Heute vor 18 Jahren war ich 9 Tage über den Geburtstermin. An dem Tag hatten wir die neurenovierte Wohnung beziehen dürfen. Ich war auf allen Vieren dran, den Boden zu putzen. Ein Nachbar kam vorbei und meinte: „Passen Sie auf. Es könnte durch die Anstrengung losgehen.“ Ich lachte. Das war meine Absicht.

Am Abend gingen wir in die Pizzeria um die Ecke. Kaum hatten wir gegessen und waren wieder zuhause, ging es los. In der Klinik erfuhr ich, dass ich die dritte war, die vorher eine Pizza gegessen hatte. Ob ihre Kinder auch so gerne Pizza essen wie meine Tochter? Knapp 19 schmerzvolle Stunden später („Nein, ich will kein Schmerzmittel! Es dauert bestimmt nicht so lang und ich will meine Tochter bei vollem Bewusstsein und ohne Betäubung begrüßen!“), zu Halloween, machte meine Tochter ihren ersten dramatischen Auftritt.

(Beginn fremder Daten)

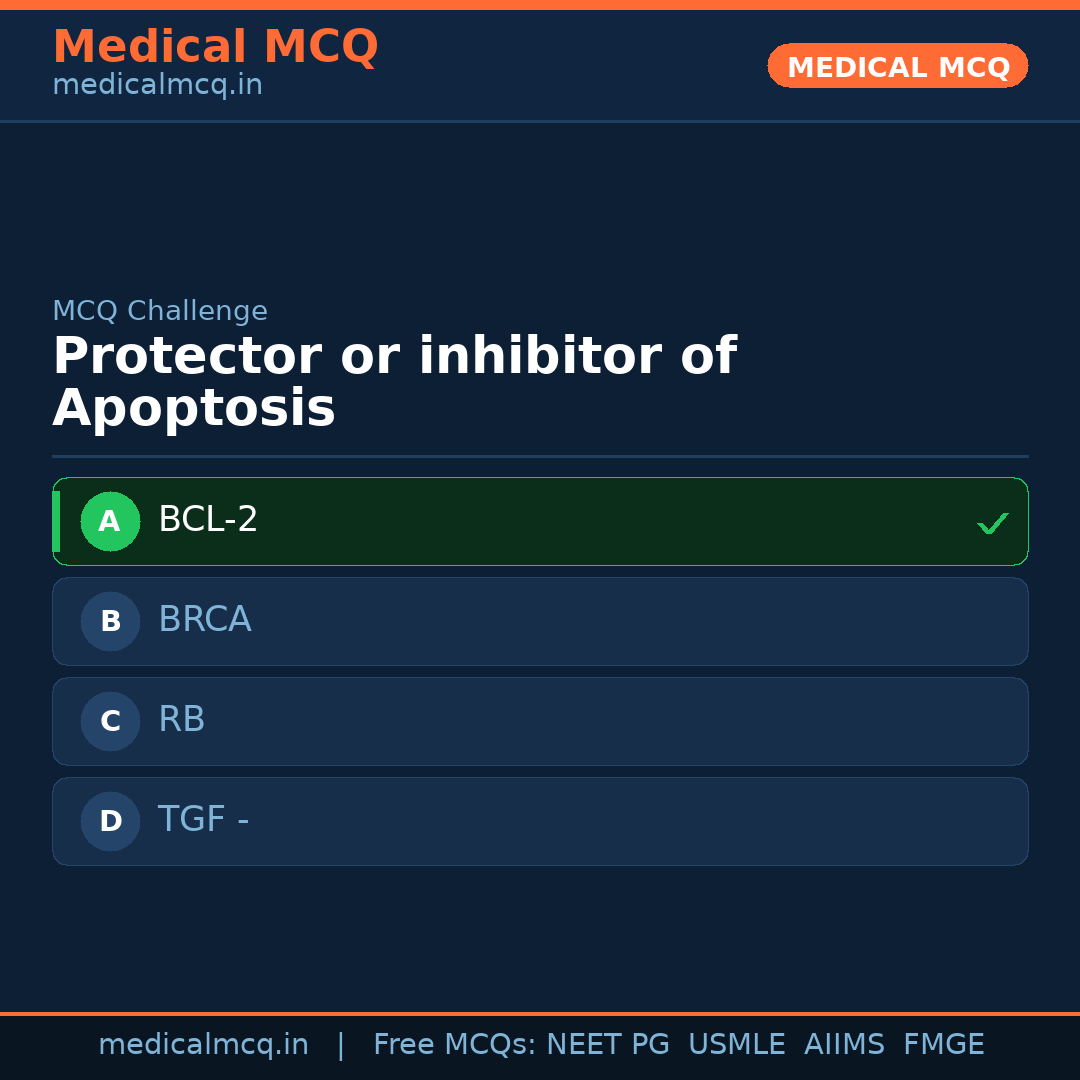Open the medicalmcq.in link under the header title
The height and width of the screenshot is (1080, 1080).
[157, 86]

Inzwischen gab es viel Drama, schöne Zeiten, Verzweiflung, Sorge, Freude… alles, was dazu gehört. Ich kann es kaum glauben. Es ist, als wäre es erst gestern gewesen — und doch eine Ewigkeit her.

Bittersüß ist die Freude. Mein kleines Mädchen ist eine junge Frau. Sie geht ihren Weg.